Pandas is a software library in Python that is used for data manipulation and analysis. It provides data structures and data analysis tools for handling and manipulating numerical tables and time series data.

One of the main data structures in Pandas is the DataFrame, which is a two-dimensional table of data with rows and columns. Pandas provides a variety of functions and methods for working with DataFrames, including reading data from files, cleaning and transforming data, and performing statistical analysis.

Pandas is widely used in the data science community for tasks such as preparing data for analysis, visualization, and machine learning. It is a powerful and flexible tool for working with structured data in Python.

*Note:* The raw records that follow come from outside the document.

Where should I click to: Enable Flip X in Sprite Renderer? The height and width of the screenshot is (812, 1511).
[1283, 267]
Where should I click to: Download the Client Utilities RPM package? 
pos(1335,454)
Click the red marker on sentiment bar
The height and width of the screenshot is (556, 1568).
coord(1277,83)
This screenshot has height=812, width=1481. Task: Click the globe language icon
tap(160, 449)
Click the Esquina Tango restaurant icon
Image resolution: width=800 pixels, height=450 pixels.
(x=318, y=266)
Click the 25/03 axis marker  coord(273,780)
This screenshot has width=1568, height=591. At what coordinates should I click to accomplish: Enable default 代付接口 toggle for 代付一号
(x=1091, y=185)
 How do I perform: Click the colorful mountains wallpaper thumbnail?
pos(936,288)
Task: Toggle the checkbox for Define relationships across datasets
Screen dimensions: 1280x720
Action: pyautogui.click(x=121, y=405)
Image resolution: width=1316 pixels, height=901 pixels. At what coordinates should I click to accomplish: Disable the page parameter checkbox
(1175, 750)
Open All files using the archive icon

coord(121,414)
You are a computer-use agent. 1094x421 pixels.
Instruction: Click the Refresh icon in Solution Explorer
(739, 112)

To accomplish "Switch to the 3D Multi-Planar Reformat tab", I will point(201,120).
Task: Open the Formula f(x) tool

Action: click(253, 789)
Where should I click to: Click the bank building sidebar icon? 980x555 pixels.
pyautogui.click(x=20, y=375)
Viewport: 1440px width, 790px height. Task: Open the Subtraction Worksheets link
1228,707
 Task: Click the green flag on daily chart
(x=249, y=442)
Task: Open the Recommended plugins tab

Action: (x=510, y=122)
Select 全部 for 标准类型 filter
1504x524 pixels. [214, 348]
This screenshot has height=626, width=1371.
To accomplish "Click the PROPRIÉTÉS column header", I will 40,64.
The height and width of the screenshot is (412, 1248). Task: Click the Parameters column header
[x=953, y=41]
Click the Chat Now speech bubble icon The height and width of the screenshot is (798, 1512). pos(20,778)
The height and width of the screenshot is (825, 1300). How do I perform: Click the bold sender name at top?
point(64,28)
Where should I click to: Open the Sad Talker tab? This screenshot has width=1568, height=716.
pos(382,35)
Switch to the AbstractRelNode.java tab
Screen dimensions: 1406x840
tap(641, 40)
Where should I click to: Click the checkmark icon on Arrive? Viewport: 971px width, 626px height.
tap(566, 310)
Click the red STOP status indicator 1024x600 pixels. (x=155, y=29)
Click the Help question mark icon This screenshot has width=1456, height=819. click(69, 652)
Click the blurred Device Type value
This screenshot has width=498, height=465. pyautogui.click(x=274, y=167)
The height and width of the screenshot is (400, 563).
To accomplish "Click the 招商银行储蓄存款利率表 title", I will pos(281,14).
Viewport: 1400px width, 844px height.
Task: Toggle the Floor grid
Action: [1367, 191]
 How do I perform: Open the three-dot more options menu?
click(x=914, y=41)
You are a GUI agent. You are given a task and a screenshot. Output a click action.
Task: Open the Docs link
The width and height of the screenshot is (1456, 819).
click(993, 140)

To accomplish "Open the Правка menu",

Here is an example of how to use Pandas to read data from a CSV file and perform some basic data manipulation:

import pandas as pd

# Read the data from a CSV file
df = pd.read_csv('data.csv')

# Print the first 5 rows of the DataFrame
print(df.head())

# Select a specific column
price_column = df['Price']

# Calculate the mean of a column
mean_price = price_column.mean()
print(mean_price)

# Filter the DataFrame based on a condition
high_prices = df[df['Price'] > 100]
print(high_prices)

In this example, we use Pandas to read a CSV file into a DataFrame, which is a two-dimensional table of data. We use the head method to print the first 5 rows of the DataFrame, and the mean method to calculate the mean of a specific column. We also use boolean indexing to filter the DataFrame based on a condition.